____ ENTRIES SUPPLIED

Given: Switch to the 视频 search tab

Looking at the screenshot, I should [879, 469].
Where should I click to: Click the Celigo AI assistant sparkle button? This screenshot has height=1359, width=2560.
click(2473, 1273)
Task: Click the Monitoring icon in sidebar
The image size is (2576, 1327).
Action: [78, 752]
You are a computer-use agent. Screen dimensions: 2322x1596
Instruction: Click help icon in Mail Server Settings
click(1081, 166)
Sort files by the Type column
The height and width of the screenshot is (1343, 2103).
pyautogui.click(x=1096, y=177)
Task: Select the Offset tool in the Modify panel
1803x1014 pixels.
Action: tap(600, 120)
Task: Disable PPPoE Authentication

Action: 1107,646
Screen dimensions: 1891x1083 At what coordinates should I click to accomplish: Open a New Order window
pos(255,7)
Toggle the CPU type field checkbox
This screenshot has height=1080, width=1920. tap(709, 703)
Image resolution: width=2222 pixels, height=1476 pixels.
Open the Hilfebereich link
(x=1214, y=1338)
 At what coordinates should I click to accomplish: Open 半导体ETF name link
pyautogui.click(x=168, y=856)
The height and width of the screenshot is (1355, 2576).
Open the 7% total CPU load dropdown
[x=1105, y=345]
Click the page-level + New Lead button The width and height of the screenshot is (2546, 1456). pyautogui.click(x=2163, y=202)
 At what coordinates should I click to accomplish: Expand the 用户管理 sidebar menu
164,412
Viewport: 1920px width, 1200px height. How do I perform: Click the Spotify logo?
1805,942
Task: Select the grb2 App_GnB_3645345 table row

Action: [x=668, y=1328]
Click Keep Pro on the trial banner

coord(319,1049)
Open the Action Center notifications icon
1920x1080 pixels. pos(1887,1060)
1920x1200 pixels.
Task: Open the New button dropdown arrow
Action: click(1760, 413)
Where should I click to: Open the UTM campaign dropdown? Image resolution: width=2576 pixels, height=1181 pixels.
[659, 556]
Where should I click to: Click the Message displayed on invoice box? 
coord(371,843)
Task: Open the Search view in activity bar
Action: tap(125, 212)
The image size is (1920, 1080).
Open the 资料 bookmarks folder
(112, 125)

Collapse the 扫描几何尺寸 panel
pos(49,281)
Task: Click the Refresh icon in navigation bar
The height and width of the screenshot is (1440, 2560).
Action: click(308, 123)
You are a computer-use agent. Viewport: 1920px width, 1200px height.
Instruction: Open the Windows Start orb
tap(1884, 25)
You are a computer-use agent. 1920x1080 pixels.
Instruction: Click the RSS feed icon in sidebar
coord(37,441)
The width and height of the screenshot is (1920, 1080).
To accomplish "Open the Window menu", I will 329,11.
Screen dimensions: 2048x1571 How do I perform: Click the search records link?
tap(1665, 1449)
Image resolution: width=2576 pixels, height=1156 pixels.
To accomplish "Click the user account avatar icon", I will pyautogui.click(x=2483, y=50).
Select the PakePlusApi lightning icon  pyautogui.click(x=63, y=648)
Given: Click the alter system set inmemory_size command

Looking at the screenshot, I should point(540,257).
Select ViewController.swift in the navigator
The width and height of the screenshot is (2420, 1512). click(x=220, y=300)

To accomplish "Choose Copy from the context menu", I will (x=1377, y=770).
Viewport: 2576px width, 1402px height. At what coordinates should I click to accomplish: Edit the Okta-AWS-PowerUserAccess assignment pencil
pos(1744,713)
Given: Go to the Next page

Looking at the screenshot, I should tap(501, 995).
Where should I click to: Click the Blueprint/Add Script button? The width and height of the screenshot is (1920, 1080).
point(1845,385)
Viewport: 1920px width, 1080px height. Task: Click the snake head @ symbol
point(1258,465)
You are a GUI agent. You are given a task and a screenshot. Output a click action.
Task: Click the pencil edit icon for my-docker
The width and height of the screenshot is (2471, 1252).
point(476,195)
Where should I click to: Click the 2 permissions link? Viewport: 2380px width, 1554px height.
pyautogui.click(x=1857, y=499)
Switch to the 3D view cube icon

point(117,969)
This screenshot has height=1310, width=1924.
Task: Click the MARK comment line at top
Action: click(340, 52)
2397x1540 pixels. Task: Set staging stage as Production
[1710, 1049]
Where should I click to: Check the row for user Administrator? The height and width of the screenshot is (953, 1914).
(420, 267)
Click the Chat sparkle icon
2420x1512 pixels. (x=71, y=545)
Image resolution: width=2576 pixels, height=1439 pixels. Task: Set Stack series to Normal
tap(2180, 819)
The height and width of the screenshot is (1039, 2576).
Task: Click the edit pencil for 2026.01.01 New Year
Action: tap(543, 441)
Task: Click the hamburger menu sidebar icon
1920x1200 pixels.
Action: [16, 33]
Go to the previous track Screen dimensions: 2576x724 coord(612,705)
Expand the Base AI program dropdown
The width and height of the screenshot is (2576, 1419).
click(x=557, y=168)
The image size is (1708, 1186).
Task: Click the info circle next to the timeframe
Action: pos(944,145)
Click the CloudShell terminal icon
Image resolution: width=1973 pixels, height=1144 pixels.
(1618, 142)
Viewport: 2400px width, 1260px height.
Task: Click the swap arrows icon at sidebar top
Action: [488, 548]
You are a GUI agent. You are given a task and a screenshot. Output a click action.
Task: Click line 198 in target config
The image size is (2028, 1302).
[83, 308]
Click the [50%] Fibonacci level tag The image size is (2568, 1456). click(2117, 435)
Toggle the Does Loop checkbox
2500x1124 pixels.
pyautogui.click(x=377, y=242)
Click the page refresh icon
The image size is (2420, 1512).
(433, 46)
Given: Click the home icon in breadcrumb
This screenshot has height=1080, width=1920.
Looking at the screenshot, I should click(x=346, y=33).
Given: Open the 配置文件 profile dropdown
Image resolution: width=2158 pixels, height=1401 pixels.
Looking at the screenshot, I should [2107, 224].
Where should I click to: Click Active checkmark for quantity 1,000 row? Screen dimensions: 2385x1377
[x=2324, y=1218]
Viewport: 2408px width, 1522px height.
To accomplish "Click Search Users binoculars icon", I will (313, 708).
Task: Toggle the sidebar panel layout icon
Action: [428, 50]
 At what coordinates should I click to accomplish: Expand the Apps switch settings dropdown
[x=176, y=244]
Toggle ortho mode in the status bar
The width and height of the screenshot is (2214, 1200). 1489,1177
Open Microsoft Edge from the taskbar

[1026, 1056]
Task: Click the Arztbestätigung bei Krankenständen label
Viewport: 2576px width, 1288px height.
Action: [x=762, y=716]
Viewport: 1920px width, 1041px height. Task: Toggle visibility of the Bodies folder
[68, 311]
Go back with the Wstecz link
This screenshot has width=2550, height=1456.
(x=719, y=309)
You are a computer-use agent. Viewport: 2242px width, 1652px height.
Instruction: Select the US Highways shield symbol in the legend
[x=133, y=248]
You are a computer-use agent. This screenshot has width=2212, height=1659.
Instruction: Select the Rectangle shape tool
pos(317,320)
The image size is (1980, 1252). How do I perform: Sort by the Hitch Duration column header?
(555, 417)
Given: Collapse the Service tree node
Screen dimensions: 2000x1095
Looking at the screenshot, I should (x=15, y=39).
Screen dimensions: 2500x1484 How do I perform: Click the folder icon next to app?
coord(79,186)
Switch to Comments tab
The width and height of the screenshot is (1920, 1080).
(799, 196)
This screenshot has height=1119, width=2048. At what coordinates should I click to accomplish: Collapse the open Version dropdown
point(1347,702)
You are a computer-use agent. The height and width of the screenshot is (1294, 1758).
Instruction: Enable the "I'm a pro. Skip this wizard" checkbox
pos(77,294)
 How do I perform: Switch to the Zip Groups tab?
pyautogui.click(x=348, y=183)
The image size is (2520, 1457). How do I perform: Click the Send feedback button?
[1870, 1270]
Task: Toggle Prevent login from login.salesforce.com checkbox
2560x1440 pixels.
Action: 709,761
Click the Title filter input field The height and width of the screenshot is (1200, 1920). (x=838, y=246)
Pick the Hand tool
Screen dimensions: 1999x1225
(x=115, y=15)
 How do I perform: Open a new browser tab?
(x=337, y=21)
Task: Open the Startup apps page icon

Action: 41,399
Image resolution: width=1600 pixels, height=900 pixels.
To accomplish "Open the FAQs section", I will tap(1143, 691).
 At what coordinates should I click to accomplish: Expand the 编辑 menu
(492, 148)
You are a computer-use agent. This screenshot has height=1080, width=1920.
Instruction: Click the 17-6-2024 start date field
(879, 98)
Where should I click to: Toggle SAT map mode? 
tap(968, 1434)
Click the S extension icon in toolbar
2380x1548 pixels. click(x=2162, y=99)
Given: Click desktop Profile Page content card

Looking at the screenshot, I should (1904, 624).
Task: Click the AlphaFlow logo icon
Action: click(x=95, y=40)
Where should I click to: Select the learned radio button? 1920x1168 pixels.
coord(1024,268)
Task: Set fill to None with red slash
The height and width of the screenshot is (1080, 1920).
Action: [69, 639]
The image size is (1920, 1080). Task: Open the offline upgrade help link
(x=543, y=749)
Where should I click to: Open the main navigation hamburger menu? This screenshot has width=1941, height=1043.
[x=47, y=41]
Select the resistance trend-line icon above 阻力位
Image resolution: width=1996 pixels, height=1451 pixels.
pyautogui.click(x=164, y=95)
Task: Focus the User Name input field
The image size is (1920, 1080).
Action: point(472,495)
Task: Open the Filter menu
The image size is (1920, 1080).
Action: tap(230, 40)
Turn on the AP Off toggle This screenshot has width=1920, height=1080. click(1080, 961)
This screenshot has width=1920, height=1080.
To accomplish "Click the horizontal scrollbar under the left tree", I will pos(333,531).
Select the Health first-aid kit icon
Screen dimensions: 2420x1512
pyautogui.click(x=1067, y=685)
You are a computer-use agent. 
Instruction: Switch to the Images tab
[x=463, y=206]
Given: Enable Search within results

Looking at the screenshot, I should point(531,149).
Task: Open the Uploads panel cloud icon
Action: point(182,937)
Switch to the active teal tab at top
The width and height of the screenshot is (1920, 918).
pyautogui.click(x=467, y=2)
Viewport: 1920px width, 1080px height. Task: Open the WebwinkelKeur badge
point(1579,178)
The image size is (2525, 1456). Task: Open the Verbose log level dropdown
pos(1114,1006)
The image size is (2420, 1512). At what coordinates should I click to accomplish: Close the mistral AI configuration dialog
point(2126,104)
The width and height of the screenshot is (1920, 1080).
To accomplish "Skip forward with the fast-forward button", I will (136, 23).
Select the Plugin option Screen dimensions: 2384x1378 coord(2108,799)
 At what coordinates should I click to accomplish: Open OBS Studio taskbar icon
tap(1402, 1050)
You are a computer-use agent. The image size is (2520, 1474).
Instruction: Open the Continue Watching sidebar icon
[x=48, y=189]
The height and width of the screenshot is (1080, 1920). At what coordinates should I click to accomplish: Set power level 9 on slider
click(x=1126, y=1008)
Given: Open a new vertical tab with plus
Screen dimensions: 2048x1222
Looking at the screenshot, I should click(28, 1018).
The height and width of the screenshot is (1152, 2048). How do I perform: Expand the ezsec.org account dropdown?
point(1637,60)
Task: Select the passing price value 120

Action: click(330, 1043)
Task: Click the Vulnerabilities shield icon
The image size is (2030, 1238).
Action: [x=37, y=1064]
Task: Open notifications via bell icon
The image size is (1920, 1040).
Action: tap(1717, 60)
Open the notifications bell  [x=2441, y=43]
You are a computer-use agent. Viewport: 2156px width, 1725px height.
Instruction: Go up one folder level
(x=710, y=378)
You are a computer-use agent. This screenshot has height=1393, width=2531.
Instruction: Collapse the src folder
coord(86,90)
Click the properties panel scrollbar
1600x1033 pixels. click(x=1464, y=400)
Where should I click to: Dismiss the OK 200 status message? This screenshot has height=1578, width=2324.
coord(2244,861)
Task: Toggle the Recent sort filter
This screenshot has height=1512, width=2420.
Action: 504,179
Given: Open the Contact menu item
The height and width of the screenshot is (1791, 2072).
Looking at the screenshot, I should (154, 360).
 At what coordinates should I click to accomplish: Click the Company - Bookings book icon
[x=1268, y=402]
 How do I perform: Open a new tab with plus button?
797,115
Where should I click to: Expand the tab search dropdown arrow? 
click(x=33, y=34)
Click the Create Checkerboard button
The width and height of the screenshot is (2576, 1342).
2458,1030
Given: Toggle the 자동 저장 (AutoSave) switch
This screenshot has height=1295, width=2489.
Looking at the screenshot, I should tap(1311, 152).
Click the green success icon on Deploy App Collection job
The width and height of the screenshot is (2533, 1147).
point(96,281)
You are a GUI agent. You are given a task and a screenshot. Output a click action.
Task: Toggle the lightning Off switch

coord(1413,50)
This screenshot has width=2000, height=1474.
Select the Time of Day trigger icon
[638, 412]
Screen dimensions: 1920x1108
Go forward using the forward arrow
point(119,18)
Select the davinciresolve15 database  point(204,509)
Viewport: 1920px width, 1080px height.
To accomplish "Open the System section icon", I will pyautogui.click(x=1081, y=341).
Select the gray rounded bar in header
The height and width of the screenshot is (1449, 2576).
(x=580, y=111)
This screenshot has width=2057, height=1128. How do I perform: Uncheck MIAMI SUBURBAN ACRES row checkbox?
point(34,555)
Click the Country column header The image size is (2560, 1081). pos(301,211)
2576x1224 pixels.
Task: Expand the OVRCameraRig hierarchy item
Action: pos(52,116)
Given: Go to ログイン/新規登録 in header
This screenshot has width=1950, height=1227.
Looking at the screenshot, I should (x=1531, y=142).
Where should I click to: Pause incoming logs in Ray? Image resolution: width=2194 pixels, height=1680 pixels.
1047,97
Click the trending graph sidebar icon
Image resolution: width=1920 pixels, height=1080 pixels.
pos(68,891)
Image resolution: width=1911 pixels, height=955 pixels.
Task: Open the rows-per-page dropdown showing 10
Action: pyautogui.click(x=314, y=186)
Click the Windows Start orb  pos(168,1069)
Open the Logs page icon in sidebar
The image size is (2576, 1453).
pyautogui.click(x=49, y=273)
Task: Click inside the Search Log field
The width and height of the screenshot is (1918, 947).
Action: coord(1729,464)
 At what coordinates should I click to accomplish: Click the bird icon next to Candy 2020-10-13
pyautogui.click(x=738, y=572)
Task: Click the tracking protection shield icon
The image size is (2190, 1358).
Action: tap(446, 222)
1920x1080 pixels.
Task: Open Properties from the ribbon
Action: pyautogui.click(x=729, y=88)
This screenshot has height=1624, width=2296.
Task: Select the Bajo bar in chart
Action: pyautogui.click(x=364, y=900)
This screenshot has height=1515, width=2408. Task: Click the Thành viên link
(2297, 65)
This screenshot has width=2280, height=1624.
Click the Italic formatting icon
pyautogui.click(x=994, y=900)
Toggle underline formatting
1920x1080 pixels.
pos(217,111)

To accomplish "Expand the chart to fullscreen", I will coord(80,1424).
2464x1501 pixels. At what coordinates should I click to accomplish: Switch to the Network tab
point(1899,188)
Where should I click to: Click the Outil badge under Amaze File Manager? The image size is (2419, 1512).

________

Everything from the line containing "Where should I click to: Click the Celigo" through the line containing "You are a computer-use agent. Viewport: 1920px" in the material above should be retyped exactly, both ends included, and nothing more.

RESPONSE BELOW
Where should I click to: Click the Celigo AI assistant sparkle button? This screenshot has height=1359, width=2560.
click(2473, 1273)
Task: Click the Monitoring icon in sidebar
The image size is (2576, 1327).
Action: [78, 752]
You are a computer-use agent. Screen dimensions: 2322x1596
Instruction: Click help icon in Mail Server Settings
click(1081, 166)
Sort files by the Type column
The height and width of the screenshot is (1343, 2103).
pyautogui.click(x=1096, y=177)
Task: Select the Offset tool in the Modify panel
1803x1014 pixels.
Action: tap(600, 120)
Task: Disable PPPoE Authentication

Action: 1107,646
Screen dimensions: 1891x1083 At what coordinates should I click to accomplish: Open a New Order window
pos(255,7)
Toggle the CPU type field checkbox
This screenshot has height=1080, width=1920. tap(709, 703)
Image resolution: width=2222 pixels, height=1476 pixels.
Open the Hilfebereich link
(x=1214, y=1338)
 At what coordinates should I click to accomplish: Open 半导体ETF name link
pyautogui.click(x=168, y=856)
The height and width of the screenshot is (1355, 2576).
Open the 7% total CPU load dropdown
[x=1105, y=345]
Click the page-level + New Lead button The width and height of the screenshot is (2546, 1456). pyautogui.click(x=2163, y=202)
 At what coordinates should I click to accomplish: Expand the 用户管理 sidebar menu
164,412
Viewport: 1920px width, 1200px height. How do I perform: Click the Spotify logo?
1805,942
Task: Select the grb2 App_GnB_3645345 table row

Action: [x=668, y=1328]
Click Keep Pro on the trial banner

coord(319,1049)
Open the Action Center notifications icon
1920x1080 pixels. pos(1887,1060)
1920x1200 pixels.
Task: Open the New button dropdown arrow
Action: click(1760, 413)
Where should I click to: Open the UTM campaign dropdown? Image resolution: width=2576 pixels, height=1181 pixels.
[659, 556]
Where should I click to: Click the Message displayed on invoice box? 
coord(371,843)
Task: Open the Search view in activity bar
Action: tap(125, 212)
The image size is (1920, 1080).
Open the 资料 bookmarks folder
(112, 125)

Collapse the 扫描几何尺寸 panel
pos(49,281)
Task: Click the Refresh icon in navigation bar
The height and width of the screenshot is (1440, 2560).
Action: click(308, 123)
You are a computer-use agent. Viewport: 1920px width, 1200px height.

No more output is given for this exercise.